● The problem
Instruction for the entries that follow: retype exactly the lines from the line with "The image size is (731, 422)." to the line with "The height and width of the screenshot is (649, 906).", both included, and omit all others.

───── Supplied records

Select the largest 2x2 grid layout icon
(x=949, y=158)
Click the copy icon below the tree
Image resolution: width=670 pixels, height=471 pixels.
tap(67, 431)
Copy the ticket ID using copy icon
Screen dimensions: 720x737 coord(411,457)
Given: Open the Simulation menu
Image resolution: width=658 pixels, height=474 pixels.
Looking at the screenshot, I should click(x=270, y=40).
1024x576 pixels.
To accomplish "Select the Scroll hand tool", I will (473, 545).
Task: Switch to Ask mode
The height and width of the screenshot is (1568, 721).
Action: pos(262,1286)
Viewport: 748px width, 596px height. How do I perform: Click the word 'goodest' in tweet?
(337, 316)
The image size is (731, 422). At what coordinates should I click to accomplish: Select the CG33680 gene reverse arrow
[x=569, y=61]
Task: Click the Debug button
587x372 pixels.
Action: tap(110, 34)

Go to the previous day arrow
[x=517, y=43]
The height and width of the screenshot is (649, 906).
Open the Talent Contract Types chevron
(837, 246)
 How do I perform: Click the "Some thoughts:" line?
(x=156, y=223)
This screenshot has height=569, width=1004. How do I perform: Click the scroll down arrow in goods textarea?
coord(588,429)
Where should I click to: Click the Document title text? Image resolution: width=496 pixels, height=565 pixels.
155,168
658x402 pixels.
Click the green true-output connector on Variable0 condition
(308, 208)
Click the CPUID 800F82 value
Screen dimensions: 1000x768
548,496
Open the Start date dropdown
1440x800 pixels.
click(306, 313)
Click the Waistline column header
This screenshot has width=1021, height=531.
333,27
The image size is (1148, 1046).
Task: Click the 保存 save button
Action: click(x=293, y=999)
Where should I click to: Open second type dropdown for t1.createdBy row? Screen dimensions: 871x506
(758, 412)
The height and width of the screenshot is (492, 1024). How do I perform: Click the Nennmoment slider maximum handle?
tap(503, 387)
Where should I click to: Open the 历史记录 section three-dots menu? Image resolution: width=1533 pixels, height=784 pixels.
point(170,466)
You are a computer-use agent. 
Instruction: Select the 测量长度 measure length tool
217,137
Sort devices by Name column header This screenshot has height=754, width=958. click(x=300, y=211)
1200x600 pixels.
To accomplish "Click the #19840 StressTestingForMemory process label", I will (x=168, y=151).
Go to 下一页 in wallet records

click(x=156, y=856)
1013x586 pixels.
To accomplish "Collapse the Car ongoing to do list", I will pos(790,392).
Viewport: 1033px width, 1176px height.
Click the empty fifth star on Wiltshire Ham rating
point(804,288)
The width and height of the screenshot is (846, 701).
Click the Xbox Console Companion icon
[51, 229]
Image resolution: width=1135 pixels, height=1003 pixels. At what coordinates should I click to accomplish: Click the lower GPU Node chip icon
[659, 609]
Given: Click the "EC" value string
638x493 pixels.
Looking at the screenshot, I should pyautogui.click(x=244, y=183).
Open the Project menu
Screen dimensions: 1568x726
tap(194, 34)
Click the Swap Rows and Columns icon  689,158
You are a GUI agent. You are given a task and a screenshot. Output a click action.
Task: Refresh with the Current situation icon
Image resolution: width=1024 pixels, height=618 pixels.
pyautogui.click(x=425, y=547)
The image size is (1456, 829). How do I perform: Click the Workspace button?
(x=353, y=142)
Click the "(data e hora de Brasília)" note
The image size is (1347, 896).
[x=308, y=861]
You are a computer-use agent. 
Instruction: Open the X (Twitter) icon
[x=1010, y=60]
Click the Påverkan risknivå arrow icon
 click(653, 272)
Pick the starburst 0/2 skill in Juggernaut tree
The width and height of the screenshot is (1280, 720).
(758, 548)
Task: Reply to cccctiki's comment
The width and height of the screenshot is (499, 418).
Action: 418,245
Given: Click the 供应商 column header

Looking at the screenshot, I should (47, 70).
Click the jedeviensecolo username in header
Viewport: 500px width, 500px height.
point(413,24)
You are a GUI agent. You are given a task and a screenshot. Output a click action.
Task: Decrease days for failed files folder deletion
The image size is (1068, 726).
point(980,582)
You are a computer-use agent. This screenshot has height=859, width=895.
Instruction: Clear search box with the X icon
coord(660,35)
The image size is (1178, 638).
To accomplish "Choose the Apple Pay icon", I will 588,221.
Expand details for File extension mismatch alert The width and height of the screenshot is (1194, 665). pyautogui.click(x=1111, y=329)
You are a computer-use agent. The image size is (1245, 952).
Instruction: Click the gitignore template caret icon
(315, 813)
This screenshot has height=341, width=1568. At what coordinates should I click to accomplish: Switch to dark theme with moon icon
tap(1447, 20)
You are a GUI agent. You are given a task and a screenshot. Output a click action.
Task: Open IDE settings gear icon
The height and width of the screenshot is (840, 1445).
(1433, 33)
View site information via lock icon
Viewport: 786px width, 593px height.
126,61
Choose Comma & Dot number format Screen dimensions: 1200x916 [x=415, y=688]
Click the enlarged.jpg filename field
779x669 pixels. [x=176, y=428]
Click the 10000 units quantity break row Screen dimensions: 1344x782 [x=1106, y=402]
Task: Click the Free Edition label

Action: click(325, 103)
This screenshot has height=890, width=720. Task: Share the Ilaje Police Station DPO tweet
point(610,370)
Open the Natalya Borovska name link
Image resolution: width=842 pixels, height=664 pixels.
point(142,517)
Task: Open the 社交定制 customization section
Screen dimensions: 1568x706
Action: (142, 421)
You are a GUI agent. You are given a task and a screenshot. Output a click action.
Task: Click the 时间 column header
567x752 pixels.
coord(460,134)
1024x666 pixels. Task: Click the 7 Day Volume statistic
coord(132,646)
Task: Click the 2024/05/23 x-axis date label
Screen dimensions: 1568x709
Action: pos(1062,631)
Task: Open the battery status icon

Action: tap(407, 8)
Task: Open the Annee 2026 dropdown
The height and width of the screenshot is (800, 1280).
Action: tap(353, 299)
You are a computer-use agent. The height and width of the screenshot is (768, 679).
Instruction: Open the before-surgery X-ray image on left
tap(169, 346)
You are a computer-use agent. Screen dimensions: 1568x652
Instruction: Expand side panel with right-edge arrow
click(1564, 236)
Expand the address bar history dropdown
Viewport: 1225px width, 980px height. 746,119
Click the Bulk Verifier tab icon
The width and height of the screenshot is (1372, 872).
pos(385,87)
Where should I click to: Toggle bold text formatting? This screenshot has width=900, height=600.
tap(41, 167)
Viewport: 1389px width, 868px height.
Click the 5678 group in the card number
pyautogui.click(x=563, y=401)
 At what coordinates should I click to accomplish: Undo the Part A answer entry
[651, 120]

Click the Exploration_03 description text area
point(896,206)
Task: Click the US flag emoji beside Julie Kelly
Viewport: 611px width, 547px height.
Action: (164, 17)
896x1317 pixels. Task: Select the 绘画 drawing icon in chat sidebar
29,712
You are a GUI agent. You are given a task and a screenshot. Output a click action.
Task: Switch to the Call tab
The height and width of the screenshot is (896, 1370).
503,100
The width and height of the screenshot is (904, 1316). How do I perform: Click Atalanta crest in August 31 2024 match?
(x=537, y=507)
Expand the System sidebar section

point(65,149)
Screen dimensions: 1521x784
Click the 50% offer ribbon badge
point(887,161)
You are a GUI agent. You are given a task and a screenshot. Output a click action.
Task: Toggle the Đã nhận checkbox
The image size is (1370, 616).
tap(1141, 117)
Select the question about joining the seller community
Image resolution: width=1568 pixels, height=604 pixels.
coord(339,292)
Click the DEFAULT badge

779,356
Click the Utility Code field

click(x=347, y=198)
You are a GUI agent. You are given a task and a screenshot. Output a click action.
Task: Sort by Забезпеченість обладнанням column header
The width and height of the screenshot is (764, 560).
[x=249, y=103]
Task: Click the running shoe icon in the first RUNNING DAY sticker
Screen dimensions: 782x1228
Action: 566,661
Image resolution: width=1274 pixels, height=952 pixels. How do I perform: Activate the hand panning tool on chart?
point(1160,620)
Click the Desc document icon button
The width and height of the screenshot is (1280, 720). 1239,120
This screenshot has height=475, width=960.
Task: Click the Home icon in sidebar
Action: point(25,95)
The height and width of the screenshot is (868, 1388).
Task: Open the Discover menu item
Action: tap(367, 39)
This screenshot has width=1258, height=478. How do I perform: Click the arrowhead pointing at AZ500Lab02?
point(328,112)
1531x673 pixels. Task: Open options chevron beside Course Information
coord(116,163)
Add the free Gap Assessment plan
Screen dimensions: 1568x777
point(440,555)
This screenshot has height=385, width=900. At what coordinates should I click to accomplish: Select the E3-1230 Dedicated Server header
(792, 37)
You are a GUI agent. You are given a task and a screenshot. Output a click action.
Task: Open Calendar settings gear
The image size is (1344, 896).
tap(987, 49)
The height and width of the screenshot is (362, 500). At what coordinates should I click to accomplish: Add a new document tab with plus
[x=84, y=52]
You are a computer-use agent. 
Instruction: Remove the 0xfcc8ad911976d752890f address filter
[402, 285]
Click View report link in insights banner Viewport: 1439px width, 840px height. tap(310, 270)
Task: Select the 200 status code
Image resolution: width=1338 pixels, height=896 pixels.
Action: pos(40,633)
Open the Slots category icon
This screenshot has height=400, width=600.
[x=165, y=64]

──────────

● Task response
The image size is (731, 422). At what coordinates should I click to accomplish: Select the CG33680 gene reverse arrow
[x=569, y=61]
Task: Click the Debug button
587x372 pixels.
Action: tap(110, 34)

Go to the previous day arrow
[x=517, y=43]
The height and width of the screenshot is (649, 906).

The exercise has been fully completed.